- [EXERCISE DIRECTIONS]
Output exactly the lines below, starting with the line that has "Historie (230, 89)" and going on through the line that has "Dolomity s dětmi (449, 2436)", both included, and no other lines.

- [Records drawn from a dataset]
■ ■ ■ ■ ■ ■ ■

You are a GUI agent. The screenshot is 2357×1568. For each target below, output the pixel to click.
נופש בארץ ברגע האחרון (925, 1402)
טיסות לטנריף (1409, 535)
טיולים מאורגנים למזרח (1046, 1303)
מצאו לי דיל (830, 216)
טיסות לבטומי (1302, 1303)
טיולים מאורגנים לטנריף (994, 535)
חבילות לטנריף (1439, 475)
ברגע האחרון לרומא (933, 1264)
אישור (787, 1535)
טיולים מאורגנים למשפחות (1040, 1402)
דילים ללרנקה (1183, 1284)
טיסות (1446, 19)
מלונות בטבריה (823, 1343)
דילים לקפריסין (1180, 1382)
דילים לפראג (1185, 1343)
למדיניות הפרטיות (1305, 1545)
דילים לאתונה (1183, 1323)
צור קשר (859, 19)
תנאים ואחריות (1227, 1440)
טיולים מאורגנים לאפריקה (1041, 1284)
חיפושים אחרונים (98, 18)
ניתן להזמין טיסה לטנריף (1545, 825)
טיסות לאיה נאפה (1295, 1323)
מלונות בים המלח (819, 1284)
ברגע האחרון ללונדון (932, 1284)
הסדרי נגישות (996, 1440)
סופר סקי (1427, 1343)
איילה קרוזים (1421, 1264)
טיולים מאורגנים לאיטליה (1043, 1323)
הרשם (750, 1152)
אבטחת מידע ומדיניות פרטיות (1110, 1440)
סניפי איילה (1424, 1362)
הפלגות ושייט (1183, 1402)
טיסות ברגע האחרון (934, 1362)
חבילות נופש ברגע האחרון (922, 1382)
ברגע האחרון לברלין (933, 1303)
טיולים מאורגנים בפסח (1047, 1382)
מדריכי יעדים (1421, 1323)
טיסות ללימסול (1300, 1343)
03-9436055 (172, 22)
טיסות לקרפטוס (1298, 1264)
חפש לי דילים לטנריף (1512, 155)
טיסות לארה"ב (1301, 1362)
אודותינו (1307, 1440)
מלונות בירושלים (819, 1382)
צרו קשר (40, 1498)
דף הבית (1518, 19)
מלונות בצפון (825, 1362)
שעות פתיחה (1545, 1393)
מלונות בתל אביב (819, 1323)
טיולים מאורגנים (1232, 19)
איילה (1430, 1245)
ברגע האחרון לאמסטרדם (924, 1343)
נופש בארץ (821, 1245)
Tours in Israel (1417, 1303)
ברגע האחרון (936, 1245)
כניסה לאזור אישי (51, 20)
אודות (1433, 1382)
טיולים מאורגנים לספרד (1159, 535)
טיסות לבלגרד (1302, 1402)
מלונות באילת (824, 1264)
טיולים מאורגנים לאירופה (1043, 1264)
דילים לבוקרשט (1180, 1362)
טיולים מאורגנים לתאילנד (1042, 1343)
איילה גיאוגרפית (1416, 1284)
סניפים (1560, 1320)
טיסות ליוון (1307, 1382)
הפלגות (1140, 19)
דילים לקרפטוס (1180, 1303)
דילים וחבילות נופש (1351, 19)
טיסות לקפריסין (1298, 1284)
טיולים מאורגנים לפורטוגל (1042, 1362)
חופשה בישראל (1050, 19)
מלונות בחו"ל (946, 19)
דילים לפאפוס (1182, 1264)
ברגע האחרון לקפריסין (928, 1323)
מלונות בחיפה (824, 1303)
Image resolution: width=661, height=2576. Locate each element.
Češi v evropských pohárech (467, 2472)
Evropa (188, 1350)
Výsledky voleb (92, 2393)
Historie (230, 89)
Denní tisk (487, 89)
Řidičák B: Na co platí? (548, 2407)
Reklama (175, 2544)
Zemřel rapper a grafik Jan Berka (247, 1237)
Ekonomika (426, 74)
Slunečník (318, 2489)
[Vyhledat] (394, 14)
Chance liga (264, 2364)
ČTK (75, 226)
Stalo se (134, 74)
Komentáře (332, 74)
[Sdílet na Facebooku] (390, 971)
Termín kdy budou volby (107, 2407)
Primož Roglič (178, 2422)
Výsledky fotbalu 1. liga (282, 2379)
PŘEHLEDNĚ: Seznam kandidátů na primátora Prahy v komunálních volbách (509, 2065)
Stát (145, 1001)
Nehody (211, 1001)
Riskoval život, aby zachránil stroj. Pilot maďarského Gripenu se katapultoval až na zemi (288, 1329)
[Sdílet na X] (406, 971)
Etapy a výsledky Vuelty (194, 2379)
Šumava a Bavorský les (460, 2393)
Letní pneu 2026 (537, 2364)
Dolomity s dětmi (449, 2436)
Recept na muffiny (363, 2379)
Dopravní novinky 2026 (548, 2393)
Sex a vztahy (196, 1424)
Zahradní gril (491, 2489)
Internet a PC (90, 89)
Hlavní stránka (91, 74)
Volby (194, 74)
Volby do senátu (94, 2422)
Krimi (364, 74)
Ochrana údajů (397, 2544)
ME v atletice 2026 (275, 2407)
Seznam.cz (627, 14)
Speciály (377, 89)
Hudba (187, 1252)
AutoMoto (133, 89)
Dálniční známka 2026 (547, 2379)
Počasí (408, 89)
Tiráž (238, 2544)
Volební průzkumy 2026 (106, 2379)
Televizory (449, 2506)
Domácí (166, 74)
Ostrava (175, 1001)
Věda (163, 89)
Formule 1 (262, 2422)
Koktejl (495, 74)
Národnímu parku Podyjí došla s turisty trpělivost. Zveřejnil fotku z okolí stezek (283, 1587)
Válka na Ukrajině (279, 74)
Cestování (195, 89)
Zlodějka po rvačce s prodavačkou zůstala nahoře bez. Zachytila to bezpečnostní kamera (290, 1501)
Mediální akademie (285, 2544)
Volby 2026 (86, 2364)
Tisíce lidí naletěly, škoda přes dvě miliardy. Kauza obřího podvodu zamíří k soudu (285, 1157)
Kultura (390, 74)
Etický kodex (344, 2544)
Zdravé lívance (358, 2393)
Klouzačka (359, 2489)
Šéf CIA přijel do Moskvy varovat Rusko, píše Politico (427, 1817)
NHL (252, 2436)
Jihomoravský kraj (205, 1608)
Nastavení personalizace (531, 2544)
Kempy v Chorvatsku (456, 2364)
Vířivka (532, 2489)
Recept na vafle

■ ■ ■ ■ ■ ■ ■

- [FINISHED TASK]
Historie (230, 89)
Denní tisk (487, 89)
Řidičák B: Na co platí? (548, 2407)
Reklama (175, 2544)
Zemřel rapper a grafik Jan Berka (247, 1237)
Ekonomika (426, 74)
Slunečník (318, 2489)
[Vyhledat] (394, 14)
Chance liga (264, 2364)
ČTK (75, 226)
Stalo se (134, 74)
Komentáře (332, 74)
[Sdílet na Facebooku] (390, 971)
Termín kdy budou volby (107, 2407)
Primož Roglič (178, 2422)
Výsledky fotbalu 1. liga (282, 2379)
PŘEHLEDNĚ: Seznam kandidátů na primátora Prahy v komunálních volbách (509, 2065)
Stát (145, 1001)
Nehody (211, 1001)
Riskoval život, aby zachránil stroj. Pilot maďarského Gripenu se katapultoval až na zemi (288, 1329)
[Sdílet na X] (406, 971)
Etapy a výsledky Vuelty (194, 2379)
Šumava a Bavorský les (460, 2393)
Letní pneu 2026 (537, 2364)
Dolomity s dětmi (449, 2436)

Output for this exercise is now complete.